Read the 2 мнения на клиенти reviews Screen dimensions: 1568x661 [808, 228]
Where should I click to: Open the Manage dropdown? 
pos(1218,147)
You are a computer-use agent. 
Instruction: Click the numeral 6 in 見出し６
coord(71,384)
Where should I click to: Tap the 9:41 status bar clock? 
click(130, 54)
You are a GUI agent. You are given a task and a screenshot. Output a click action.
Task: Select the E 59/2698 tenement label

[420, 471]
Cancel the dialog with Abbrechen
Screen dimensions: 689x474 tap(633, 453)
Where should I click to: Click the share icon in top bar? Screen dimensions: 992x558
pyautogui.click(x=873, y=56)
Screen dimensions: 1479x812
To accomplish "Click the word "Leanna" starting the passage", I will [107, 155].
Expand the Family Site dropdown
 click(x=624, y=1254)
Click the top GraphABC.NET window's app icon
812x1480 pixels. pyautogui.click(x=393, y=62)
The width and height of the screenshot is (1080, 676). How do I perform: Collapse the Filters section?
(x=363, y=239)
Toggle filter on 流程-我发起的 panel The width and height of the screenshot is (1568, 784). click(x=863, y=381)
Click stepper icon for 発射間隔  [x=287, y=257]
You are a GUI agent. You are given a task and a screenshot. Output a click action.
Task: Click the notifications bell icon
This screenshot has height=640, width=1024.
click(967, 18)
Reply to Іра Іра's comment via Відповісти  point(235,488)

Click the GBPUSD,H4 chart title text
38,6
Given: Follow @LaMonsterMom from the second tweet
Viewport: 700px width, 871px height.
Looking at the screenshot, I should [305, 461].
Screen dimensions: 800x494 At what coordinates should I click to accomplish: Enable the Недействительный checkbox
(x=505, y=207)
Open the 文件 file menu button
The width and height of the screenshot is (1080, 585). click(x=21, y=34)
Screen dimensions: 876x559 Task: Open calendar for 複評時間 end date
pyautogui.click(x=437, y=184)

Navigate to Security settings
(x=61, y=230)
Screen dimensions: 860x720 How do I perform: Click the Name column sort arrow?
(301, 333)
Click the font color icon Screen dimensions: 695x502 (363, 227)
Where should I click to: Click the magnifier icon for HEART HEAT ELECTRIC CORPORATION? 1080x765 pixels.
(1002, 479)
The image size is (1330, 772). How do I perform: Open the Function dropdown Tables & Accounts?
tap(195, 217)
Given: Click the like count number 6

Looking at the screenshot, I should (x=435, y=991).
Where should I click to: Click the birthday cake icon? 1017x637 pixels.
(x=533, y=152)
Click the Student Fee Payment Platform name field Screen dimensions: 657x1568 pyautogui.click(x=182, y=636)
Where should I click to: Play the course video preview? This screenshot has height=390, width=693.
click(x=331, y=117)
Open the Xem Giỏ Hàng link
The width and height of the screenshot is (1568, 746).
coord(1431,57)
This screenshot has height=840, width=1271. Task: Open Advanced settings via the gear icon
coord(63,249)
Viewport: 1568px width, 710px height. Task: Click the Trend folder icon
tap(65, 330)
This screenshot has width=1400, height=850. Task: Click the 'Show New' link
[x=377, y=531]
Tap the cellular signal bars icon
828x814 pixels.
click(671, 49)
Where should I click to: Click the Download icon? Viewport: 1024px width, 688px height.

----------------------------------------

Task details: Would you transcribe all of the data, keeping each line exact?

Response to the task:
Read the 2 мнения на клиенти reviews Screen dimensions: 1568x661 [808, 228]
Where should I click to: Open the Manage dropdown? 
pos(1218,147)
You are a computer-use agent. 
Instruction: Click the numeral 6 in 見出し６
coord(71,384)
Where should I click to: Tap the 9:41 status bar clock? 
click(130, 54)
You are a GUI agent. You are given a task and a screenshot. Output a click action.
Task: Select the E 59/2698 tenement label

[420, 471]
Cancel the dialog with Abbrechen
Screen dimensions: 689x474 tap(633, 453)
Where should I click to: Click the share icon in top bar? Screen dimensions: 992x558
pyautogui.click(x=873, y=56)
Screen dimensions: 1479x812
To accomplish "Click the word "Leanna" starting the passage", I will [107, 155].
Expand the Family Site dropdown
 click(x=624, y=1254)
Click the top GraphABC.NET window's app icon
812x1480 pixels. pyautogui.click(x=393, y=62)
The width and height of the screenshot is (1080, 676). How do I perform: Collapse the Filters section?
(x=363, y=239)
Toggle filter on 流程-我发起的 panel The width and height of the screenshot is (1568, 784). click(x=863, y=381)
Click stepper icon for 発射間隔  [x=287, y=257]
You are a GUI agent. You are given a task and a screenshot. Output a click action.
Task: Click the notifications bell icon
This screenshot has height=640, width=1024.
click(967, 18)
Reply to Іра Іра's comment via Відповісти  point(235,488)

Click the GBPUSD,H4 chart title text
38,6
Given: Follow @LaMonsterMom from the second tweet
Viewport: 700px width, 871px height.
Looking at the screenshot, I should [305, 461].
Screen dimensions: 800x494 At what coordinates should I click to accomplish: Enable the Недействительный checkbox
(x=505, y=207)
Open the 文件 file menu button
The width and height of the screenshot is (1080, 585). click(x=21, y=34)
Screen dimensions: 876x559 Task: Open calendar for 複評時間 end date
pyautogui.click(x=437, y=184)

Navigate to Security settings
(x=61, y=230)
Screen dimensions: 860x720 How do I perform: Click the Name column sort arrow?
(301, 333)
Click the font color icon Screen dimensions: 695x502 (363, 227)
Where should I click to: Click the magnifier icon for HEART HEAT ELECTRIC CORPORATION? 1080x765 pixels.
(1002, 479)
The image size is (1330, 772). How do I perform: Open the Function dropdown Tables & Accounts?
tap(195, 217)
Given: Click the like count number 6

Looking at the screenshot, I should (x=435, y=991).
Where should I click to: Click the birthday cake icon? 1017x637 pixels.
(x=533, y=152)
Click the Student Fee Payment Platform name field Screen dimensions: 657x1568 pyautogui.click(x=182, y=636)
Where should I click to: Play the course video preview? This screenshot has height=390, width=693.
click(x=331, y=117)
Open the Xem Giỏ Hàng link
The width and height of the screenshot is (1568, 746).
coord(1431,57)
This screenshot has height=840, width=1271. Task: Open Advanced settings via the gear icon
coord(63,249)
Viewport: 1568px width, 710px height. Task: Click the Trend folder icon
tap(65, 330)
This screenshot has width=1400, height=850. Task: Click the 'Show New' link
[x=377, y=531]
Tap the cellular signal bars icon
828x814 pixels.
click(671, 49)
Where should I click to: Click the Download icon? Viewport: 1024px width, 688px height.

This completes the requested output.